%%

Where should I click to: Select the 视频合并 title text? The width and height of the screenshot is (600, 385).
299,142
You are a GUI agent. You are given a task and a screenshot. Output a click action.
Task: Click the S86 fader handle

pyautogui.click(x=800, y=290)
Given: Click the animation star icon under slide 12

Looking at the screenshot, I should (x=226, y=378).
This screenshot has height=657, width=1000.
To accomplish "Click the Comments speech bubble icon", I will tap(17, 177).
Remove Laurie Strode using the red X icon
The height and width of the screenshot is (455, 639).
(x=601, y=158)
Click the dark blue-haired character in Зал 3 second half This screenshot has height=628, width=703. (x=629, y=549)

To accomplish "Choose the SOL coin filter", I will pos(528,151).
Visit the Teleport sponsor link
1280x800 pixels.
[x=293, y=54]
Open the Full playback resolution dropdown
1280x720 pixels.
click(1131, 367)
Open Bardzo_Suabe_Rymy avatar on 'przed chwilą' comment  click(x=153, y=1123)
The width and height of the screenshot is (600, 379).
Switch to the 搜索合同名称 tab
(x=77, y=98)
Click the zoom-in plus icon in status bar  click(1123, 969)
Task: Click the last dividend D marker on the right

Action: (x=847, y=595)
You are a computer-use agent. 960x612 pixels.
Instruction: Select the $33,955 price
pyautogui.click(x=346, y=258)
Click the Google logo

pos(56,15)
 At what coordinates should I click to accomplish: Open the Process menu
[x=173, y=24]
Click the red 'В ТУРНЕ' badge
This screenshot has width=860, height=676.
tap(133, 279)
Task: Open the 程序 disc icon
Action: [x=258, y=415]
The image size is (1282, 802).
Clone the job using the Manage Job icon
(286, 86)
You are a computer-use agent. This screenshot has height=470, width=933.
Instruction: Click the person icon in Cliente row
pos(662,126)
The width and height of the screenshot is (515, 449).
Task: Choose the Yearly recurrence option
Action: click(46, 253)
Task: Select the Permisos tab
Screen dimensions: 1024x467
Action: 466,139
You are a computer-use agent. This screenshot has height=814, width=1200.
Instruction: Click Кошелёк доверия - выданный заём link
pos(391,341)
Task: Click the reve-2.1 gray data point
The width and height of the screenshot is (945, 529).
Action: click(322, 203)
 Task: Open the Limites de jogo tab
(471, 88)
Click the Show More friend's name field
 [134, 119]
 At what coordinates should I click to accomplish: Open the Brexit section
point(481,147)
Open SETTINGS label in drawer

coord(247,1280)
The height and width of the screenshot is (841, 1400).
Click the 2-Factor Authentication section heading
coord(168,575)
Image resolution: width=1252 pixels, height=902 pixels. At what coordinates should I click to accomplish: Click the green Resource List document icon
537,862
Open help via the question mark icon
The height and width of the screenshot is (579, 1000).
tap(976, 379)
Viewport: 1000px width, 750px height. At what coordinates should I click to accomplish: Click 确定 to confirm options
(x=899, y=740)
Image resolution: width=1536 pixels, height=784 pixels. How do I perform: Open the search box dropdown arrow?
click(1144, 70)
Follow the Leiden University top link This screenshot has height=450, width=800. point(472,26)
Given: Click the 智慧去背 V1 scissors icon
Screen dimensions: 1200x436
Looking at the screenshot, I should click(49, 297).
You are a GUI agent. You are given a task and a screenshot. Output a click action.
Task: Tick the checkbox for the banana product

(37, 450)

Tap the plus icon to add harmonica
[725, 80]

%%

__What you will do__. Only the lines that hold the word "computer" are wanted; each should be pulled from the records.

__Response to this exercise__.
You are a computer-use agent. 960x612 pixels.
You are a computer-use agent. This screenshot has height=470, width=933.
You are a computer-use agent. This screenshot has height=814, width=1200.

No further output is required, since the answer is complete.